EXERCISE —
Recast the records as a numbered list, leaving out blank lines and pictures, beginning at the line that contains "You are a GUI" and continuing through the end of the records.

LISTING —

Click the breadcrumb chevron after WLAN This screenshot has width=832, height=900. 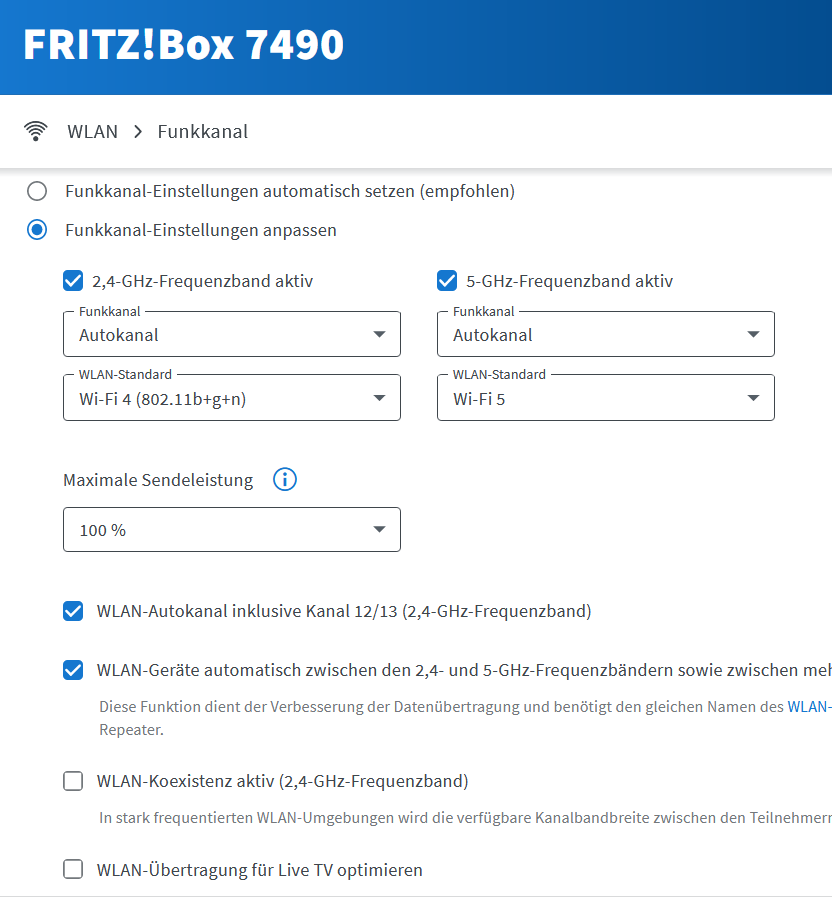[x=138, y=132]
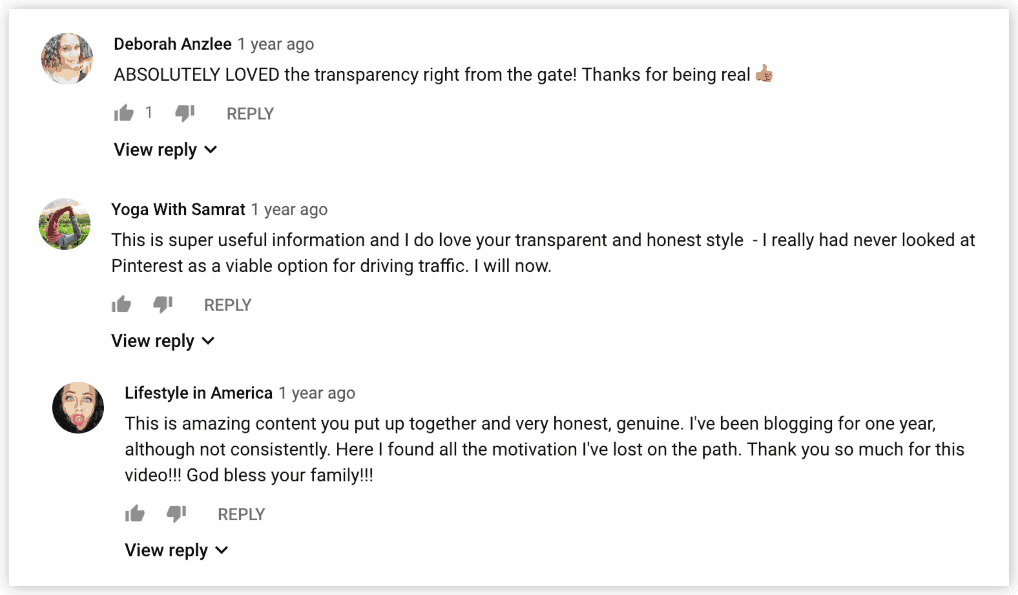
Task: Click the Lifestyle in America channel name
Action: [198, 392]
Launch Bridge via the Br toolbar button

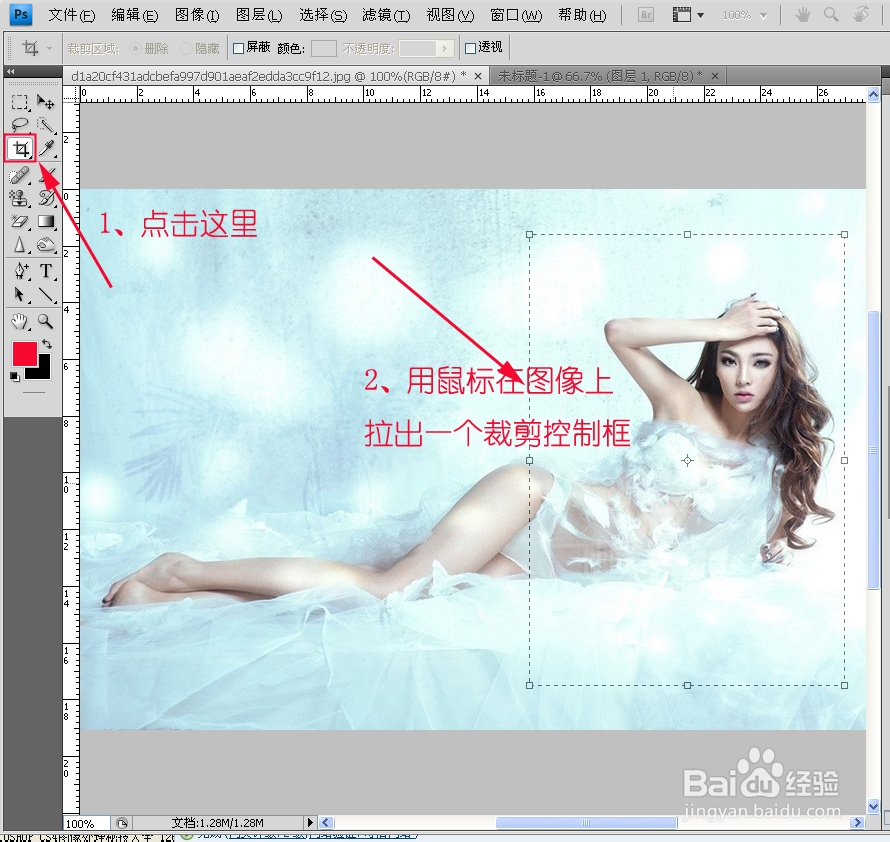pos(645,15)
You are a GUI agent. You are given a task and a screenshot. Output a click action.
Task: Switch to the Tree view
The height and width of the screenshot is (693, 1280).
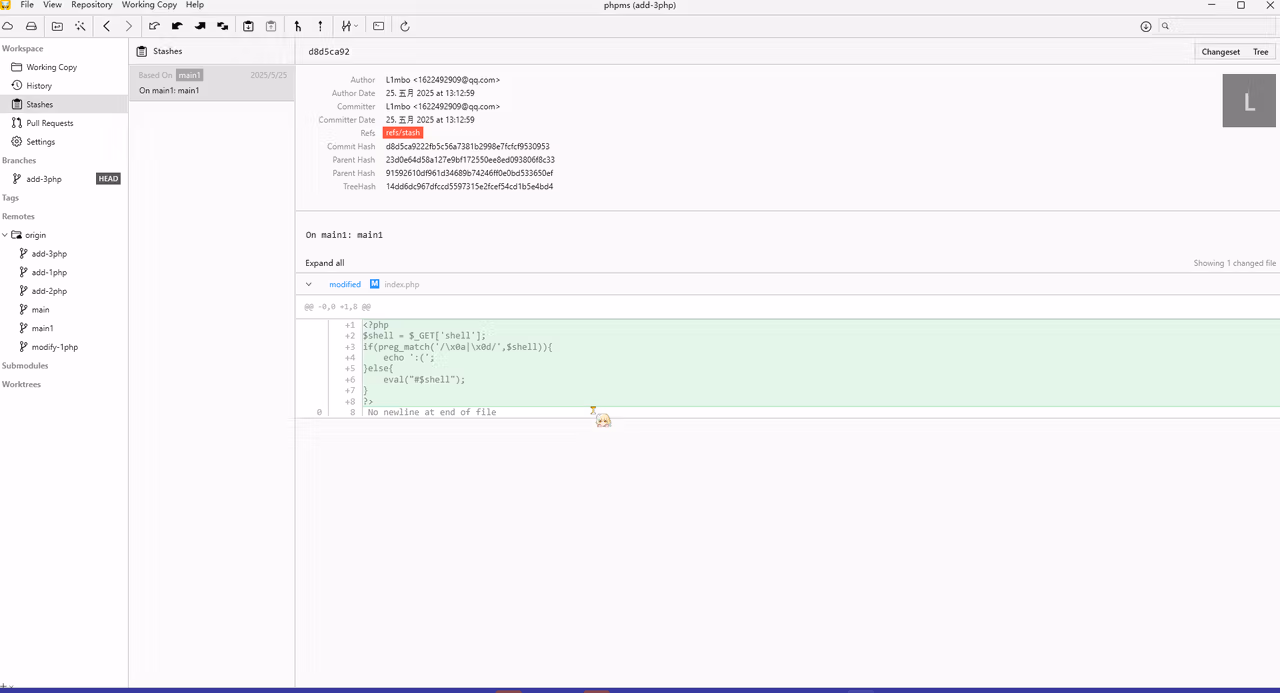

EXPECTED ANSWER —
1. You are a GUI agent. You are given a task and a screenshot. Output a click action.
2. Task: Switch to the Tree view
3. The height and width of the screenshot is (693, 1280).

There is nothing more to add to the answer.